### Exercise data

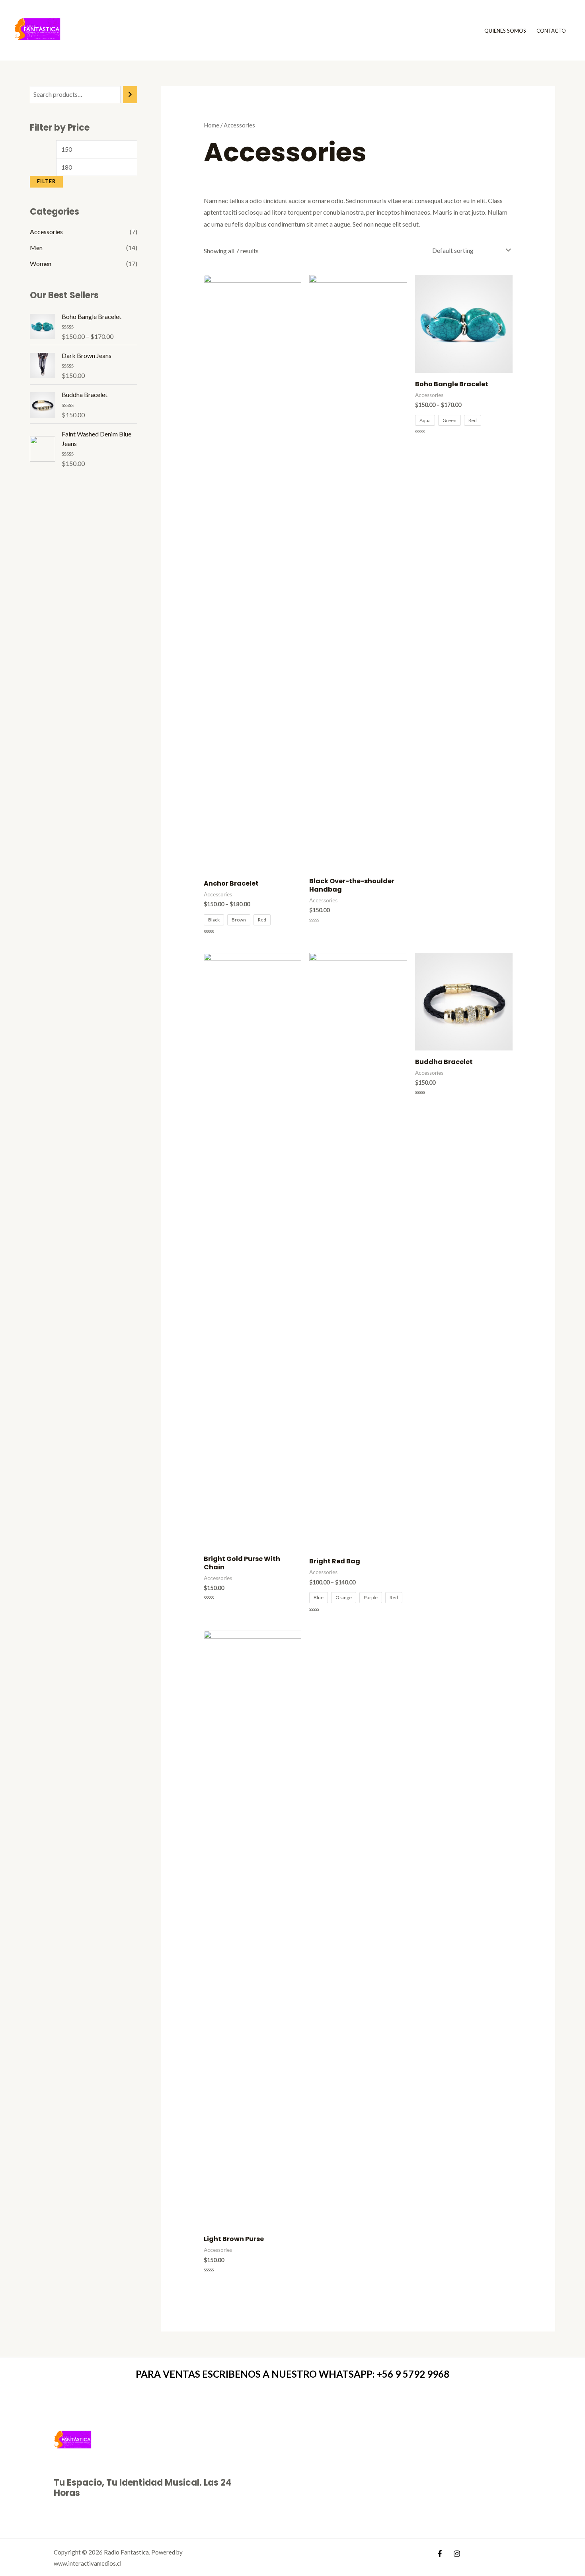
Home (211, 125)
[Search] (130, 94)
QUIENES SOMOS (505, 30)
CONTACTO (551, 30)
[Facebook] (439, 2553)
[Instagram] (456, 2553)
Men (36, 247)
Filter (46, 181)
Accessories (46, 231)
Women (40, 263)
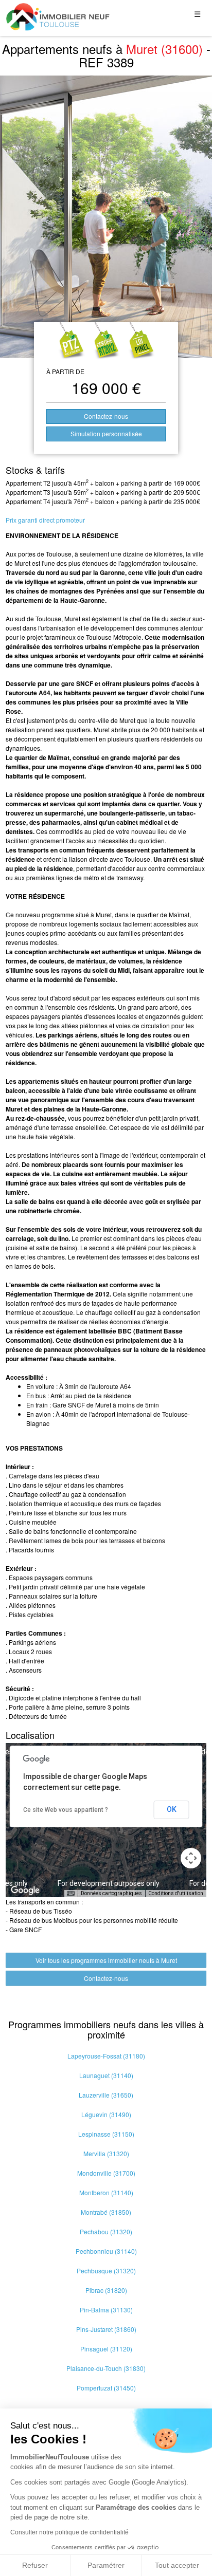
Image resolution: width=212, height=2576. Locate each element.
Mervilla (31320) (106, 2153)
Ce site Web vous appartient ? (65, 1809)
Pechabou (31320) (106, 2231)
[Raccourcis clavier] (70, 1893)
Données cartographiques (111, 1893)
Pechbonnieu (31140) (106, 2251)
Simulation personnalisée (106, 433)
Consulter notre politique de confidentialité (69, 2532)
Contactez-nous (106, 416)
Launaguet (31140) (106, 2075)
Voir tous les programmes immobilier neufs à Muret (106, 1960)
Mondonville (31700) (106, 2173)
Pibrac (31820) (106, 2290)
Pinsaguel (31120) (106, 2348)
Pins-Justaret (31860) (106, 2329)
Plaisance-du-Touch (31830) (106, 2368)
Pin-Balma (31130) (106, 2309)
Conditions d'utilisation (175, 1893)
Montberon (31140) (106, 2192)
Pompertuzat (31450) (106, 2387)
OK (171, 1809)
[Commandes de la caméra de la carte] (191, 1858)
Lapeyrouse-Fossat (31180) (106, 2055)
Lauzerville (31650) (106, 2094)
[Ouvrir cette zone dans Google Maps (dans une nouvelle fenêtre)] (25, 1890)
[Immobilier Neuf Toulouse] (58, 17)
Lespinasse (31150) (106, 2133)
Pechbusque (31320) (106, 2270)
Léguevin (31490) (106, 2114)
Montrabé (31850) (106, 2212)
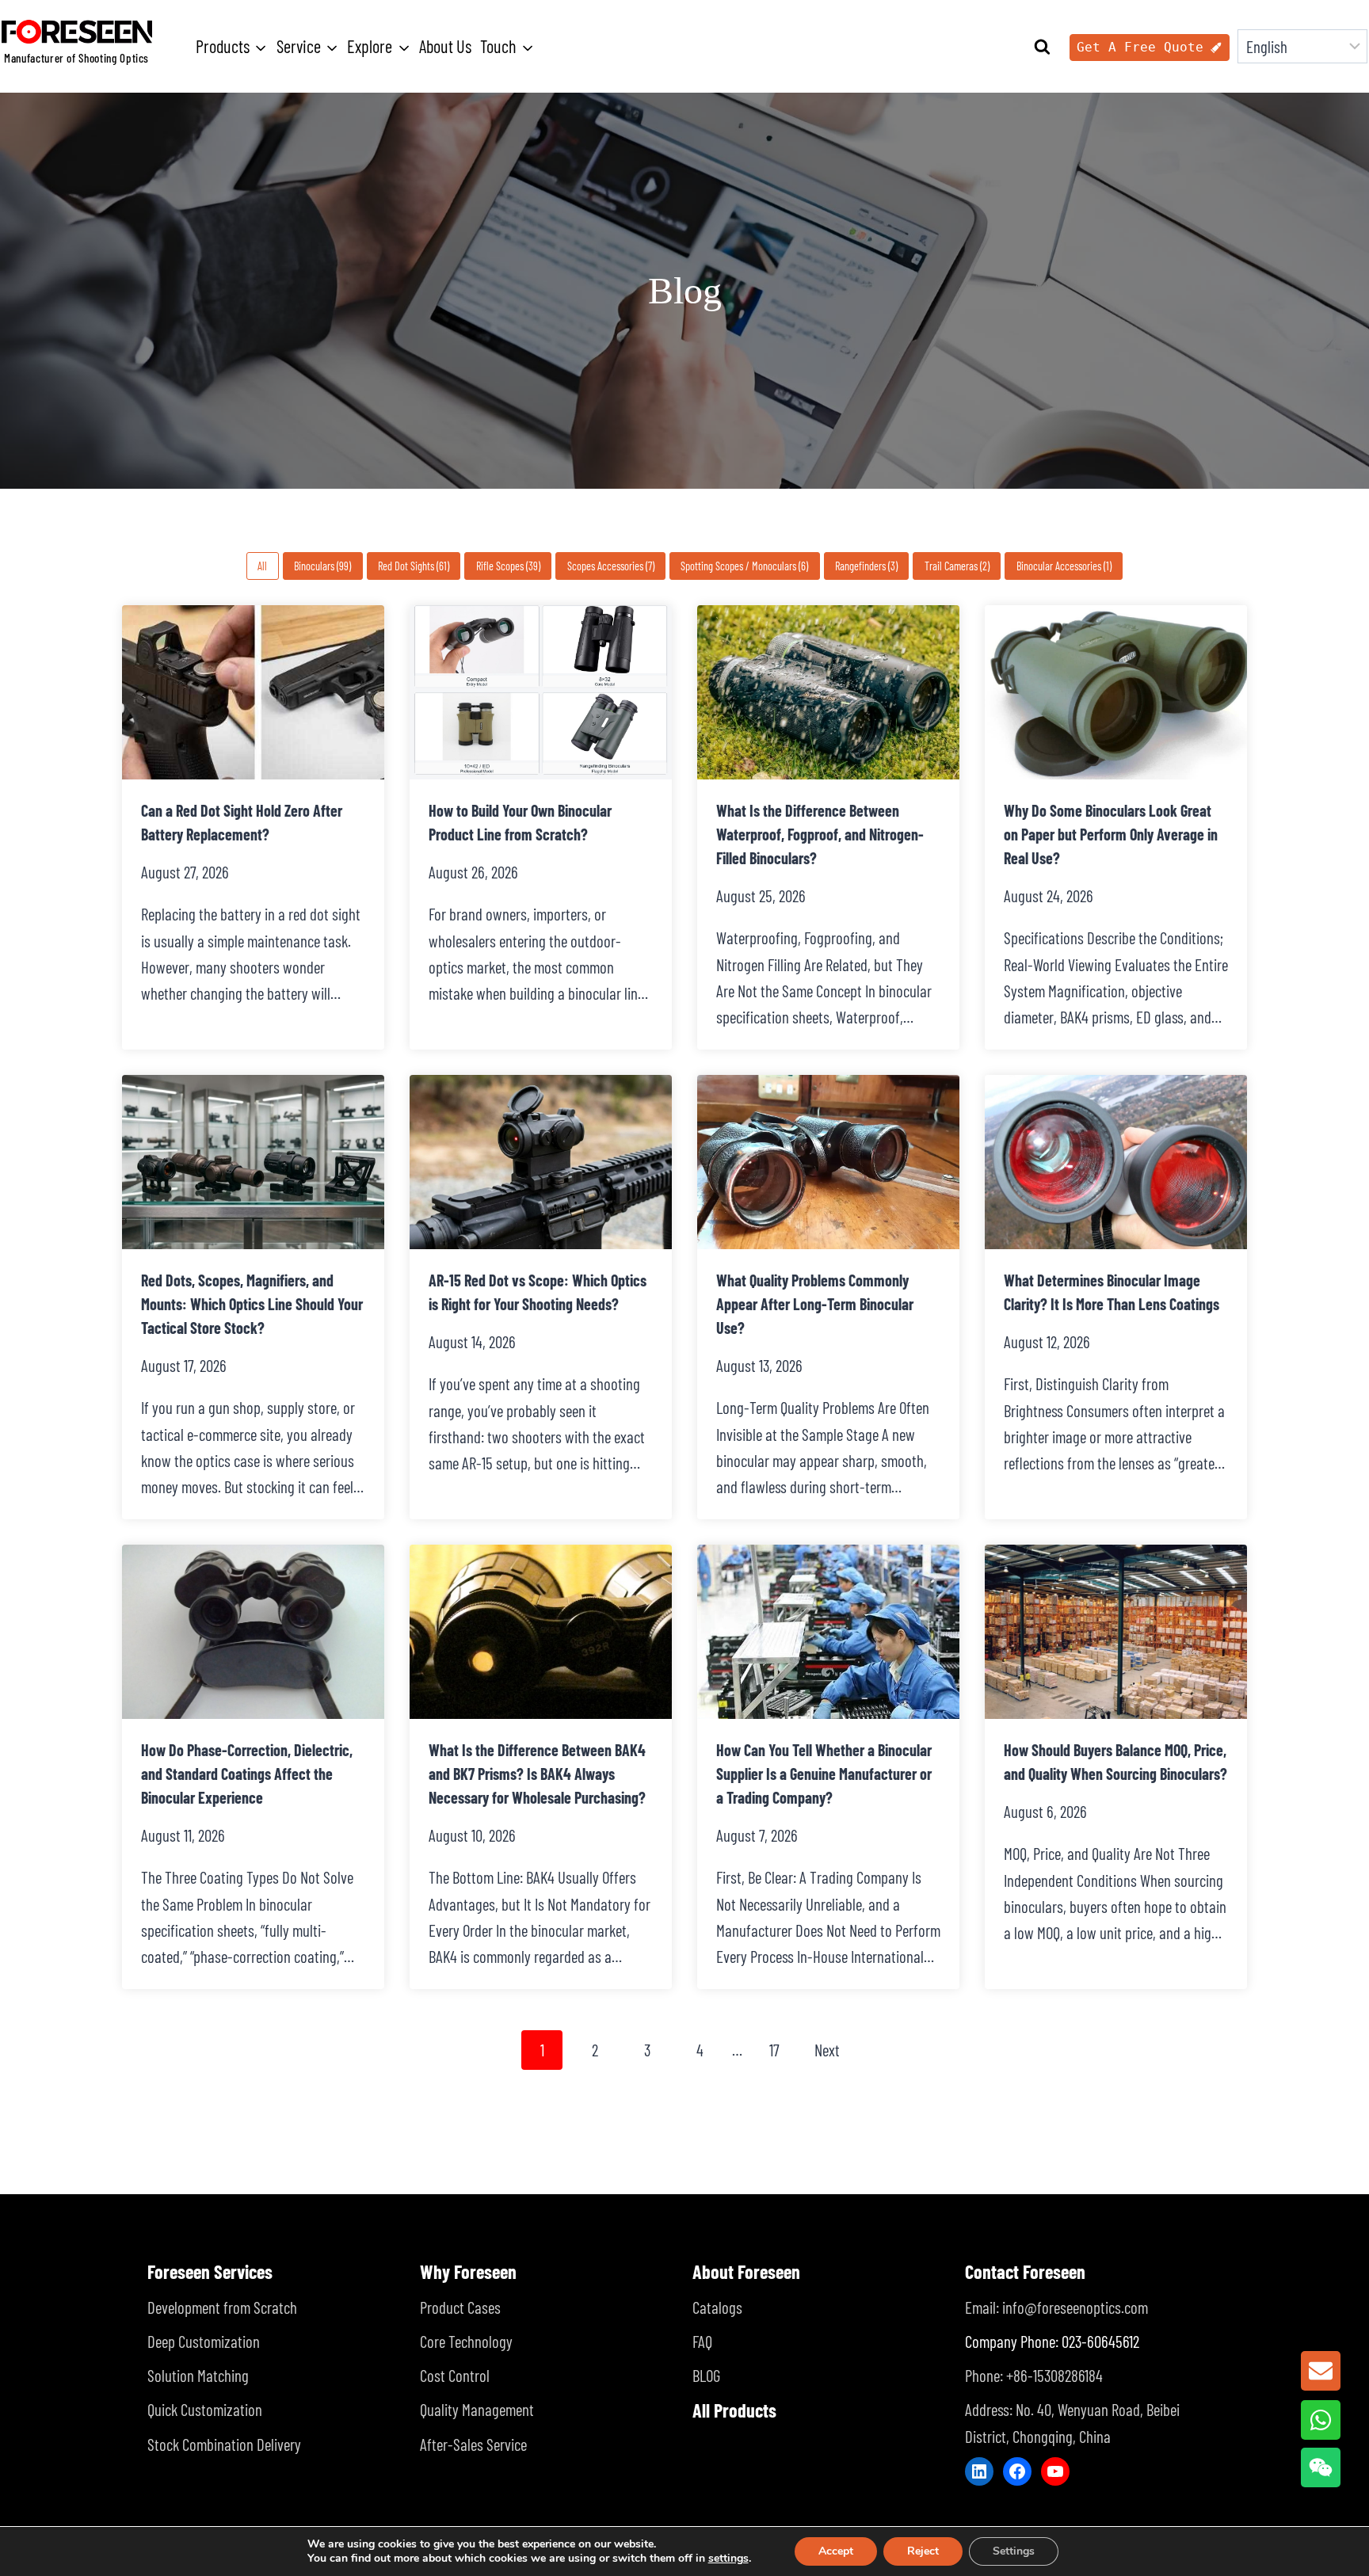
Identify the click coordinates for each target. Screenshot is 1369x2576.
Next (827, 2050)
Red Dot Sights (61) (413, 566)
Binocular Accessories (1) (1064, 566)
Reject (923, 2551)
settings (728, 2558)
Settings (1014, 2551)
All (262, 566)
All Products (734, 2410)
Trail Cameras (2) (957, 566)
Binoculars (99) (322, 566)
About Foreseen (746, 2271)
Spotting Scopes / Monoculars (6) (744, 566)
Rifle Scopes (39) (508, 566)
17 (774, 2050)
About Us (445, 46)
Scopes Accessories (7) (610, 566)
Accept (835, 2551)
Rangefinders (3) (866, 566)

### Try it
Lines from the one containing "All (262, 566)" through the final line of the entries are the only ones to print, and each must match exactly.

### Task output
All (262, 566)
All Products (734, 2410)
Trail Cameras (2) (957, 566)
Binoculars (99) (322, 566)
About Foreseen (746, 2271)
Spotting Scopes / Monoculars (6) (744, 566)
Rifle Scopes (39) (508, 566)
17 (774, 2050)
About Us (445, 46)
Scopes Accessories (7) (610, 566)
Accept (835, 2551)
Rangefinders (3) (866, 566)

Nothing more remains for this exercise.